Troutman lacks any capacity for critical detachment. If anyone is guilty of “libel,” that would be Troutman, as well as Sean Patrick, for libeling Peter Pike.

Let’s see if the other editors at CTC have the integrity to actually enforce their posting guidelines on their own rogue contributors.


  1. Called to Duplicity
    Called to Hypocrisy

    I'm feeling a third post entitled:

    Called to Corruption

    Can I get an "Amen"?

    In Him,

  2. "He is also attributing motives to the offending blogs, even though the CTC guidelines forbid the imputation of motives.

    Perhaps, though, the CTC guidelines merely forbid commenters from imputing motives to CTC contributors like Troutman and Sean Patrick, while it allows CTC contributors to impute motives to their theological opponents.
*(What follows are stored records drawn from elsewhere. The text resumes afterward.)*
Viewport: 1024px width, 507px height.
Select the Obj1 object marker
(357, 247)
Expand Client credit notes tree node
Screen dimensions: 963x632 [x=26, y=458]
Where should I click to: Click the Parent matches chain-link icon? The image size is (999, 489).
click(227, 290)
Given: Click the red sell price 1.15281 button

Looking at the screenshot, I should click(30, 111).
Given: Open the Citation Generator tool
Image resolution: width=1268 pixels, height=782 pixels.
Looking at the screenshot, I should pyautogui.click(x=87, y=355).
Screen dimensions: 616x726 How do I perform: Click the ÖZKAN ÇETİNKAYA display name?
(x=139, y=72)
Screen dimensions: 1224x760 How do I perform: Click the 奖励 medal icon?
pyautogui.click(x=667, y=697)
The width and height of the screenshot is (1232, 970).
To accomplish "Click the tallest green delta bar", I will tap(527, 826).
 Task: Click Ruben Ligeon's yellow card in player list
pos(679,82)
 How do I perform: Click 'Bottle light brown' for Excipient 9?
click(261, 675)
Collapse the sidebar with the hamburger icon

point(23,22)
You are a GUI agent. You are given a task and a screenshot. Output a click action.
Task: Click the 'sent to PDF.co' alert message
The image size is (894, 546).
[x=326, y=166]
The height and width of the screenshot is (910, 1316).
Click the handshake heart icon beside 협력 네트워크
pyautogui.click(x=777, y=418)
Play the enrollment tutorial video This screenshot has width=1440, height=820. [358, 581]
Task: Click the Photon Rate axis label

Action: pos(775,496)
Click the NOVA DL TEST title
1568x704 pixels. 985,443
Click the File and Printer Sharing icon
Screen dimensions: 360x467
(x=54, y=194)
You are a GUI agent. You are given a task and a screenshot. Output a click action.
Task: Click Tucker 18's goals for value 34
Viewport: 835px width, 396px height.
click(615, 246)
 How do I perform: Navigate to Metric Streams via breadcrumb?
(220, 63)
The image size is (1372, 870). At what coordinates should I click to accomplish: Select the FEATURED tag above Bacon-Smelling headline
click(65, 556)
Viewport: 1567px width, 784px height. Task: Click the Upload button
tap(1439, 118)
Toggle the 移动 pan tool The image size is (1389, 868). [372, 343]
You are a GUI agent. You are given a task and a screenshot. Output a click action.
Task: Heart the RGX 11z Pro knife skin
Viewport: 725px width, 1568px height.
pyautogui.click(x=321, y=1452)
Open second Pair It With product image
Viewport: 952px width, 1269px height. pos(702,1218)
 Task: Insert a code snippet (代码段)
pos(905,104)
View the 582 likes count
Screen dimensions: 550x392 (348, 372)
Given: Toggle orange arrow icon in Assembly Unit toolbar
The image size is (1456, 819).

Is that it?

    This part is hypocritical.

  3. Good post. This is indeed a perfect illustration of the hypocrisy of people who adopt Nice Policy X and then are conspicuously UnNice, with the attitude that the opposition are worms to be crushed. I've usually seen that from liberals; it's interesting that conservative Roman Catholics would use it too. I would have thought they wouldn't want to boast of a Nice Policy in the first place, and would be proudly condemnatory.